:: EXCERPT TO READ ::
###

Kathy M. Kristof
Personal Finance

How to avoid a tax audit, and how to prepare for one

March 16, 2008

As you file your tax return, do you wonder whether you're likely to get audited?

You can take some comfort in the fact that audits are remarkably rare, hitting about 1% of taxpayers each year. However, the rate is rising, and if you happen to pull a few audit triggers, your chance of getting that ominous letter or phone call from the Internal Revenue Service can soar tenfold or more, experts say.

"I am hearing about more audits than I ever have," said Roni Deutch, a tax attorney in Northern California who has been practicing for 17 years. "People will try to alleviate your fears and tell you that an audit is not a big deal. It is a big deal. It's like having a root canal without Novocain."

The number of returns audited by the IRS jumped 7% last year to 1.38 million, up from 1.29 million in 2006.

If you're an honest taxpayer, you should never avoid taking a legitimate deduction just because it might trigger an audit, said Jeff Schnepper, author of "How to Pay Zero Taxes."

But you do need to be aware of the things that might get you audited, the different kinds of audits, and how you ought to deal with them.



The triggers

Your odds of an audit hinge partly on something called a DIF score. The formula is closely guarded by the IRS, but tax experts have identified some factors that are likely to boost your score and thus your chance of an audit:

* Unusually high deductions. Deductions that stray from a normal range will cause your return to get further scrutiny. But what's normal? Each year, the IRS publishes a "Statistics of Income" book that shows the averages.

The one caveat: The average in each category takes into account only those people who claimed deductions in that category. As a result, the averages overstate how much a typical taxpayer deducts.

For example, for people earning between $15,000 and $30,000, the average deductions are $6,229 for medical expenses, $2,761 for taxes, $6,664 for interest and $1,969 for charitable contributions. But if you earned $15,000 and claimed all those deductions, you'd be writing off $17,623 -- more than you earned. Even though each deduction was "average," would you be audited? Without a doubt.

* High income. Your neighbors may envy you if you make $1 million or more, but they won't be so envious of your status as an IRS target. In its latest fiscal year, the agency audited 31,382 million-dollar earners, up 84% from the year before.

That meant your chance of getting audited was 9.3% if your income topped $1 million, compared with only 1% for taxpayers overall.

You don't have to be a millionaire to deserve more than your share of IRS scrutiny, either.

The agency targets anyone with more than $100,000 in income. It's just that your chance of getting audited jumps with every big step up. If you earn less than $100,000, you have a 0.93% chance of being audited, for example. Earn more than $100,000, you have a 1.77% chance. Earn more than $200,000 and your audit odds jump to 2.87%.

* Cash businesses. If you have a job in which you might be paid in cash -- say you're a bartender or a hairdresser -- the IRS is likely to look closely at your gross income to determine whether you failed to report everything you earned. A telltale sign: You deposit more in your bank or brokerage accounts each year than you report as earnings on your tax return.

* Self-employment. Tax authorities target self-employed people because they're often aggressive -- sometimes abusive -- in writing off day-to-day expenses.

As long as your deductions are legitimate, Schnepper said, you should take them. And many can be legitimate.

"There's very little that you can spend money on that I cannot make deductible for someone who owns their own business," he said.

But if you do write off aggressively, know that your deductions are likely to be scrutinized.

###

:: EXERCISE REQUIREMENTS ::
Edit the tax audit article from "You can take" to "million in 2006.", inclusive, changing "Internal Revenue Service" to "tax agency" and returning that span.

:: DATA RECORDS ::
###

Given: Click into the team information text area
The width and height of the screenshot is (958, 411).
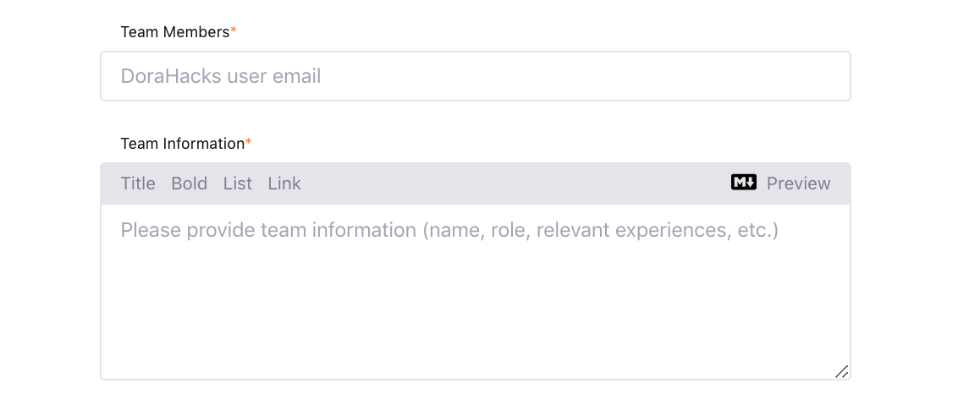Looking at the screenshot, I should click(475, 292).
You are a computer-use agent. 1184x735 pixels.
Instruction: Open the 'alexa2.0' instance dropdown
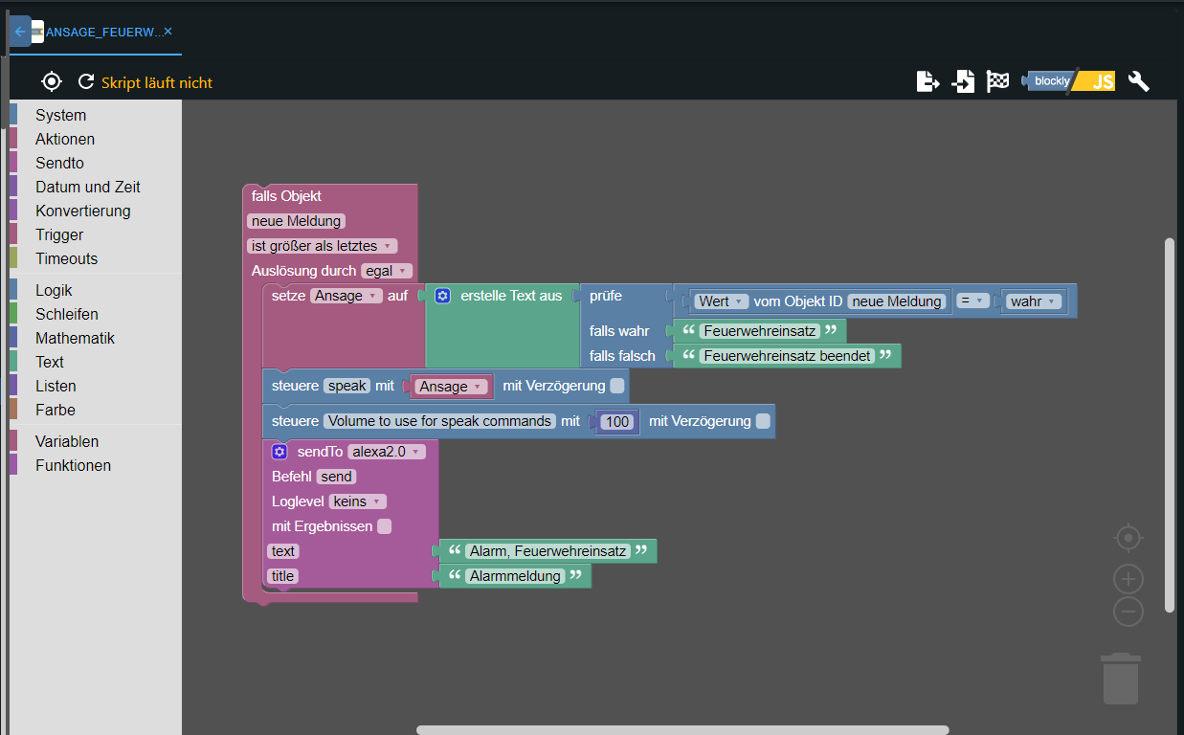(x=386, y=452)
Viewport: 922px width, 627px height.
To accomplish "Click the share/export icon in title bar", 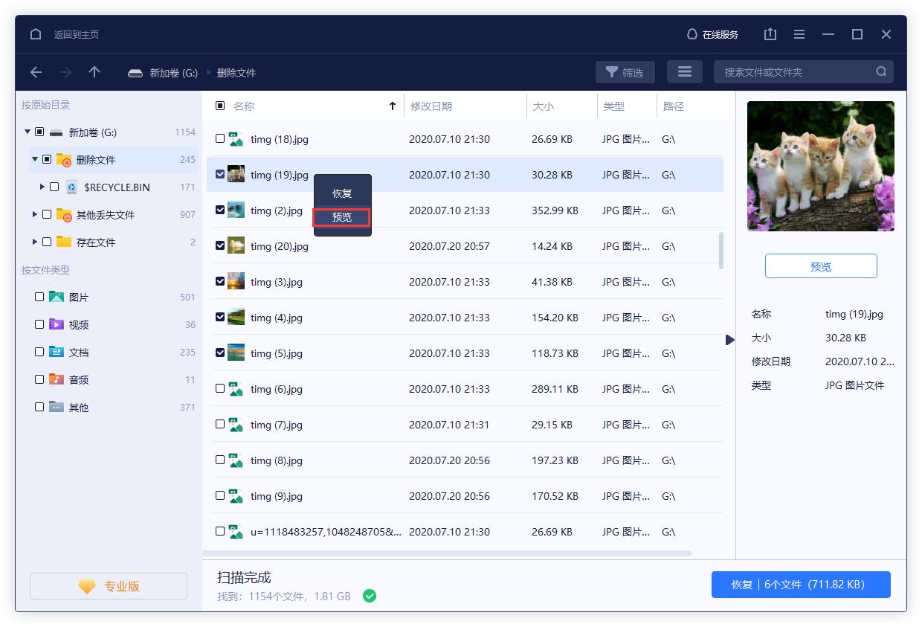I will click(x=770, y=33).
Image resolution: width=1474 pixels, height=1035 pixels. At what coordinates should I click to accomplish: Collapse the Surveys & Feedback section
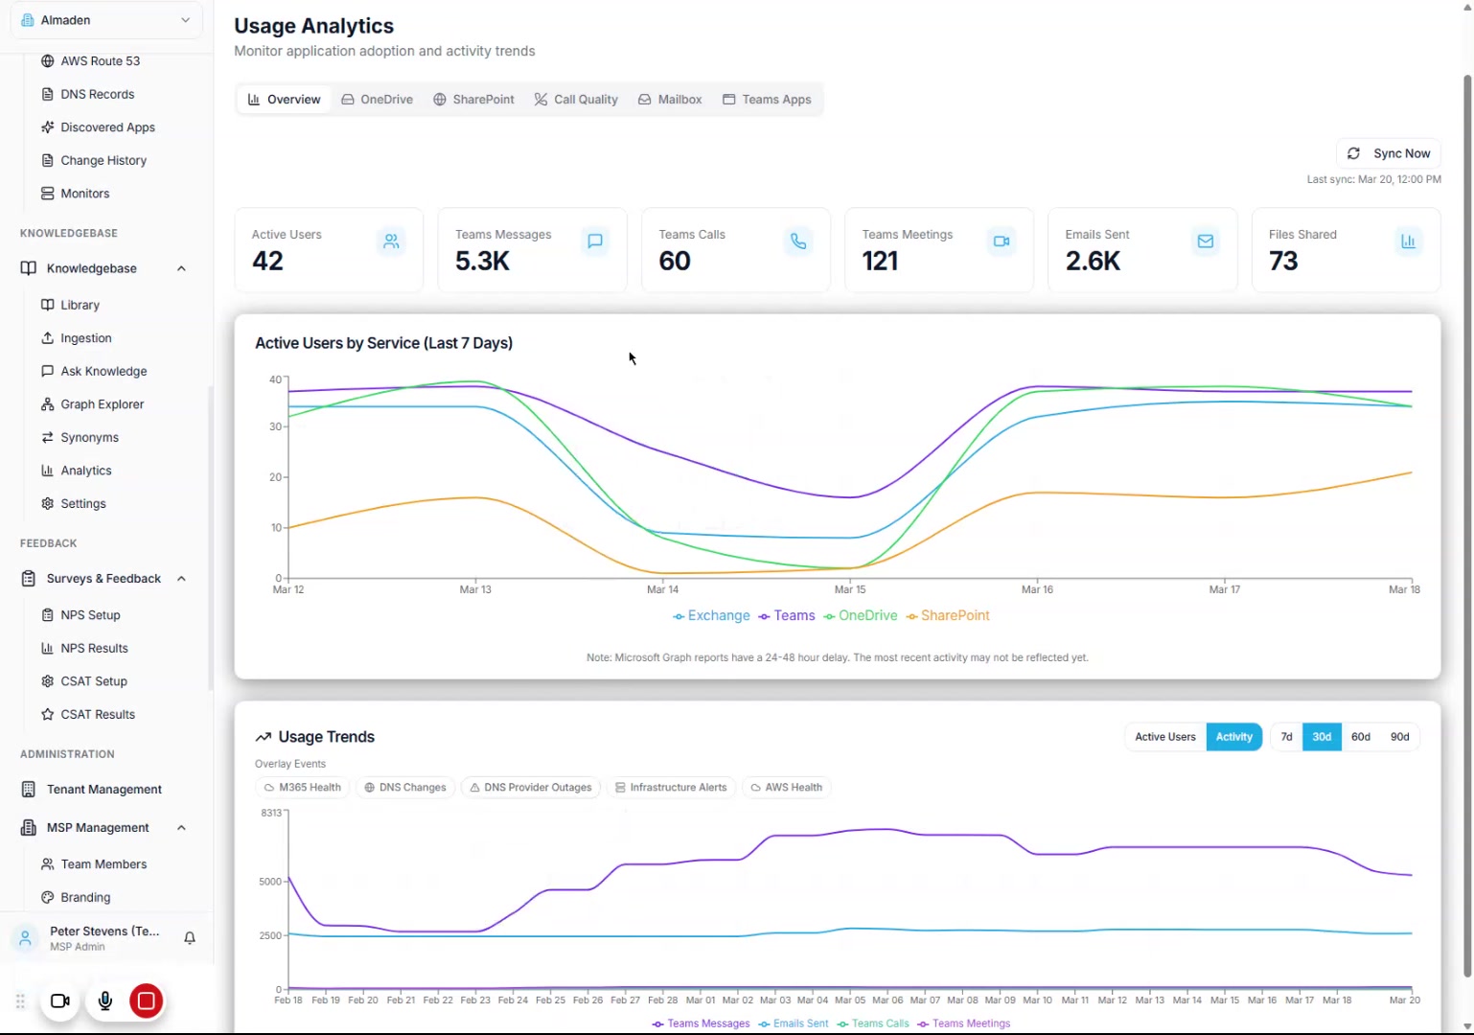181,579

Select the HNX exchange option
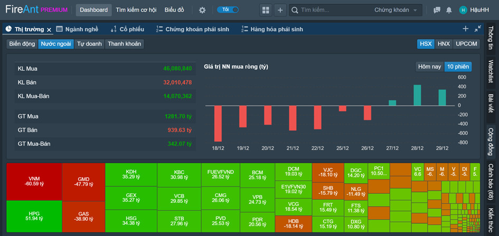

###

:: TASK ANSWER ::
You can take some comfort in the fact that audits are remarkably rare, hitting about 1% of taxpayers each year. However, the rate is rising, and if you happen to pull a few audit triggers, your chance of getting that ominous letter or phone call from the tax agency can soar tenfold or more, experts say.

"I am hearing about more audits than I ever have," said Roni Deutch, a tax attorney in Northern California who has been practicing for 17 years. "People will try to alleviate your fears and tell you that an audit is not a big deal. It is a big deal. It's like having a root canal without Novocain."

The number of returns audited by the IRS jumped 7% last year to 1.38 million, up from 1.29 million in 2006.